Every line from the one containing "Task: Go to the Email Campaigns tab" to the end of the records below must be copied exactly, and no pictures may be included.

╭─ EXCERPTED DATA

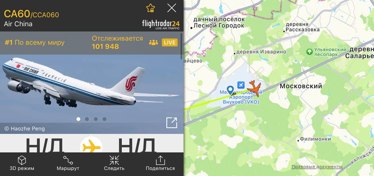
Task: Click the Ульяновский лесопарк park marker
Action: (309, 52)
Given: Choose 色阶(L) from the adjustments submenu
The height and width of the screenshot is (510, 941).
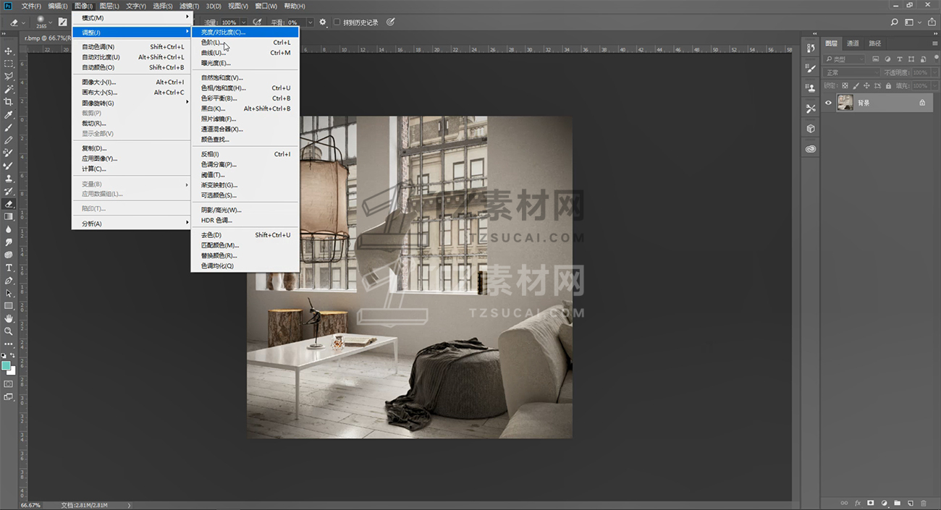Looking at the screenshot, I should tap(211, 43).
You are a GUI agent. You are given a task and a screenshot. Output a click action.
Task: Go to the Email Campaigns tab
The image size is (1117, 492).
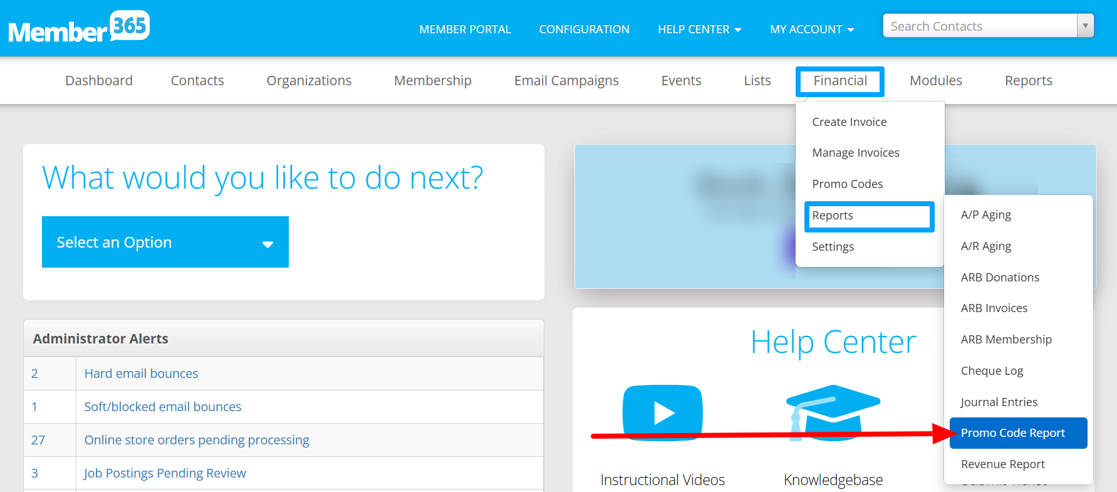click(x=566, y=81)
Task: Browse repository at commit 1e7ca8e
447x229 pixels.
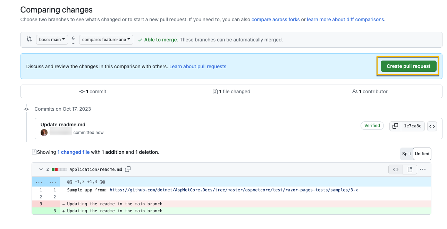Action: coord(432,126)
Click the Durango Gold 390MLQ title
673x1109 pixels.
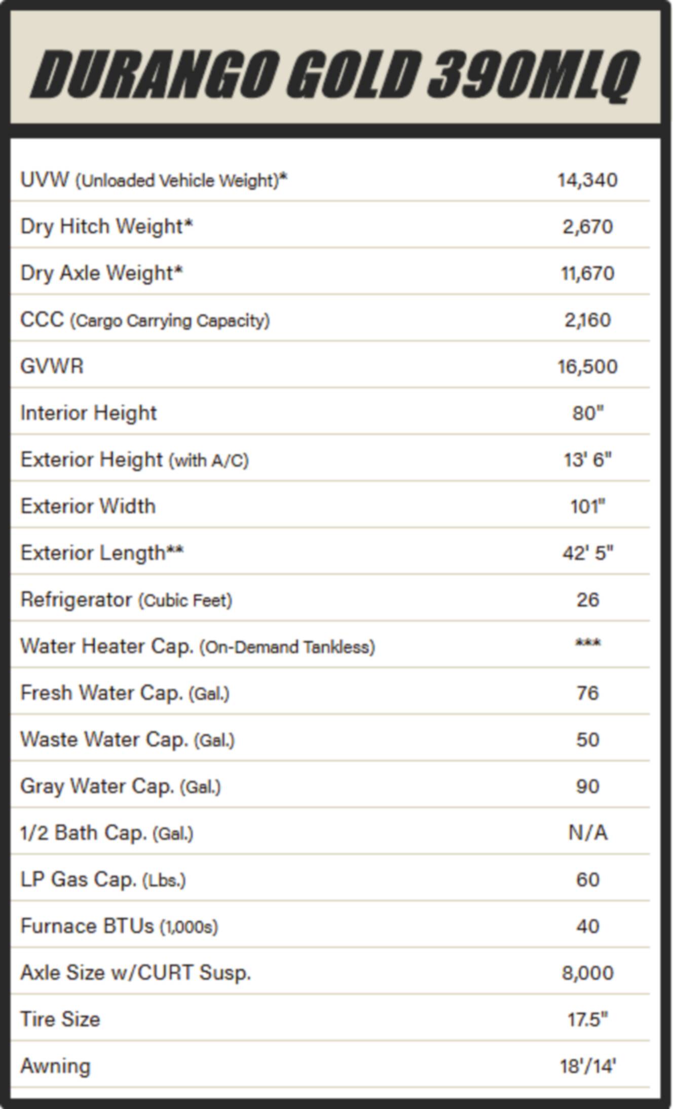pyautogui.click(x=335, y=73)
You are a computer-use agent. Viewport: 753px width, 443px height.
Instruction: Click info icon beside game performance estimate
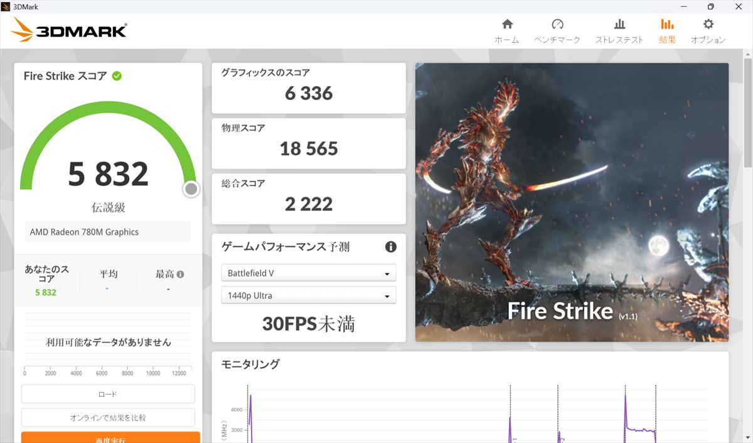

╰─

EXERCISE SOLUTION:
Task: Go to the Email Campaigns tab
The image size is (1117, 492).
click(x=566, y=81)
Task: Browse repository at commit 1e7ca8e
447x229 pixels.
Action: coord(432,126)
Click the Durango Gold 390MLQ title
673x1109 pixels.
pyautogui.click(x=335, y=73)
You are a computer-use agent. Viewport: 753px width, 443px height.
Instruction: Click info icon beside game performance estimate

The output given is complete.